(Task to carry out) Extract every row below, reproducing each of its lines verbatim.

Dataset entries:
<<<<

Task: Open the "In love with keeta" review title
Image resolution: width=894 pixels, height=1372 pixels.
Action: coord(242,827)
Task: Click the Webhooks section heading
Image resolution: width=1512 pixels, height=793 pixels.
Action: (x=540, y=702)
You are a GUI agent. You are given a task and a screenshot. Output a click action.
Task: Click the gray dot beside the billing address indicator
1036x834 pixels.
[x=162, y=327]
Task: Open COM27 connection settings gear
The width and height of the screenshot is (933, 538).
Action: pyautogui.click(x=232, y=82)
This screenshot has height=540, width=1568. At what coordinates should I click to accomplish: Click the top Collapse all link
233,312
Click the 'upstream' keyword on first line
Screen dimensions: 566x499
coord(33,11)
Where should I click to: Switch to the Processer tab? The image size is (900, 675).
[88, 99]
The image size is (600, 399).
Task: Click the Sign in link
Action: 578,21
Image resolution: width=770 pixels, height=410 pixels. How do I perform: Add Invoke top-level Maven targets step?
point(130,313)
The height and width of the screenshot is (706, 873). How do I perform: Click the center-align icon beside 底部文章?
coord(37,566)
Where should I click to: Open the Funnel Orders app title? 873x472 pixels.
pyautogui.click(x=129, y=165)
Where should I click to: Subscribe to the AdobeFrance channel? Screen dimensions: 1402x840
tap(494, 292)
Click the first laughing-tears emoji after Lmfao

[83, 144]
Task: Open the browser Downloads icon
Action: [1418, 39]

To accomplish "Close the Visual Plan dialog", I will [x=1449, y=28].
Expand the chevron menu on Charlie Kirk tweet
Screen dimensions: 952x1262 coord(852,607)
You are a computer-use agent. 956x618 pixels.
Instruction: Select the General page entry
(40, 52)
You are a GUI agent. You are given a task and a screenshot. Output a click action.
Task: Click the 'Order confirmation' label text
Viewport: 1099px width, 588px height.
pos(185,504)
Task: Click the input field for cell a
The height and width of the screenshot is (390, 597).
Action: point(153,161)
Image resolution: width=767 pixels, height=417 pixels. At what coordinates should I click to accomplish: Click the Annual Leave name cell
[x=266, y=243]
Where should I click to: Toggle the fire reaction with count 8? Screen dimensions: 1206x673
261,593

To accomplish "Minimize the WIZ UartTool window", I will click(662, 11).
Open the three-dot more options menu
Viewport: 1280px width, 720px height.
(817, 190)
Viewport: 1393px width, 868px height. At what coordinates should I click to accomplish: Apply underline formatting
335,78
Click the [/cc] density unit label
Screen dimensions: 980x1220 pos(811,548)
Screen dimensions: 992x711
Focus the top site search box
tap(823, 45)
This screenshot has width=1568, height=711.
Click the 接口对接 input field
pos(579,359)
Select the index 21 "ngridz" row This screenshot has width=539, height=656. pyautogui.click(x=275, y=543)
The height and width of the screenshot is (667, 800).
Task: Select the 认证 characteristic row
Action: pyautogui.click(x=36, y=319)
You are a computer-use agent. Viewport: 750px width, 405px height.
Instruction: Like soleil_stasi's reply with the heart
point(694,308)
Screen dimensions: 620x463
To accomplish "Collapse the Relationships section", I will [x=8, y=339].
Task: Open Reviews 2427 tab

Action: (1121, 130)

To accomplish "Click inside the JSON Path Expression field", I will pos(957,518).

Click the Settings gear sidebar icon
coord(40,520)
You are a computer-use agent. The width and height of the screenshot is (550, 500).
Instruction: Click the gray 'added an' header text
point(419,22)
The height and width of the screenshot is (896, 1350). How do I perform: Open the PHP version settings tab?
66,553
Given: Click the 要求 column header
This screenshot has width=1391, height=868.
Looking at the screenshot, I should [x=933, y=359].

>>>>

(Output)
Task: Open the "In love with keeta" review title
Image resolution: width=894 pixels, height=1372 pixels.
Action: coord(242,827)
Task: Click the Webhooks section heading
Image resolution: width=1512 pixels, height=793 pixels.
Action: (x=540, y=702)
You are a GUI agent. You are given a task and a screenshot. Output a click action.
Task: Click the gray dot beside the billing address indicator
1036x834 pixels.
[x=162, y=327]
Task: Open COM27 connection settings gear
The width and height of the screenshot is (933, 538).
Action: pyautogui.click(x=232, y=82)
This screenshot has height=540, width=1568. At what coordinates should I click to accomplish: Click the top Collapse all link
233,312
Click the 'upstream' keyword on first line
Screen dimensions: 566x499
coord(33,11)
Where should I click to: Switch to the Processer tab? The image size is (900, 675).
[88, 99]
The image size is (600, 399).
Task: Click the Sign in link
Action: 578,21
Image resolution: width=770 pixels, height=410 pixels. How do I perform: Add Invoke top-level Maven targets step?
point(130,313)
The height and width of the screenshot is (706, 873). How do I perform: Click the center-align icon beside 底部文章?
coord(37,566)
Where should I click to: Open the Funnel Orders app title? 873x472 pixels.
pyautogui.click(x=129, y=165)
Where should I click to: Subscribe to the AdobeFrance channel? Screen dimensions: 1402x840
tap(494, 292)
Click the first laughing-tears emoji after Lmfao

[83, 144]
Task: Open the browser Downloads icon
Action: [1418, 39]

To accomplish "Close the Visual Plan dialog", I will [x=1449, y=28].
Expand the chevron menu on Charlie Kirk tweet
Screen dimensions: 952x1262 coord(852,607)
You are a computer-use agent. 956x618 pixels.
Instruction: Select the General page entry
(40, 52)
You are a GUI agent. You are given a task and a screenshot. Output a click action.
Task: Click the 'Order confirmation' label text
Viewport: 1099px width, 588px height.
pos(185,504)
Task: Click the input field for cell a
The height and width of the screenshot is (390, 597).
Action: point(153,161)
Image resolution: width=767 pixels, height=417 pixels. At what coordinates should I click to accomplish: Click the Annual Leave name cell
[x=266, y=243]
Where should I click to: Toggle the fire reaction with count 8? Screen dimensions: 1206x673
261,593

To accomplish "Minimize the WIZ UartTool window", I will click(662, 11).
Open the three-dot more options menu
Viewport: 1280px width, 720px height.
(817, 190)
Viewport: 1393px width, 868px height. At what coordinates should I click to accomplish: Apply underline formatting
335,78
Click the [/cc] density unit label
Screen dimensions: 980x1220 pos(811,548)
Screen dimensions: 992x711
Focus the top site search box
tap(823, 45)
This screenshot has width=1568, height=711.
Click the 接口对接 input field
pos(579,359)
Select the index 21 "ngridz" row This screenshot has width=539, height=656. pyautogui.click(x=275, y=543)
The height and width of the screenshot is (667, 800).
Task: Select the 认证 characteristic row
Action: pyautogui.click(x=36, y=319)
You are a computer-use agent. Viewport: 750px width, 405px height.
Instruction: Like soleil_stasi's reply with the heart
point(694,308)
Screen dimensions: 620x463
To accomplish "Collapse the Relationships section", I will [x=8, y=339].
Task: Open Reviews 2427 tab

Action: (1121, 130)

To accomplish "Click inside the JSON Path Expression field", I will pos(957,518).

Click the Settings gear sidebar icon
coord(40,520)
You are a computer-use agent. The width and height of the screenshot is (550, 500).
Instruction: Click the gray 'added an' header text
point(419,22)
The height and width of the screenshot is (896, 1350). How do I perform: Open the PHP version settings tab?
66,553
Given: Click the 要求 column header
This screenshot has width=1391, height=868.
Looking at the screenshot, I should [x=933, y=359].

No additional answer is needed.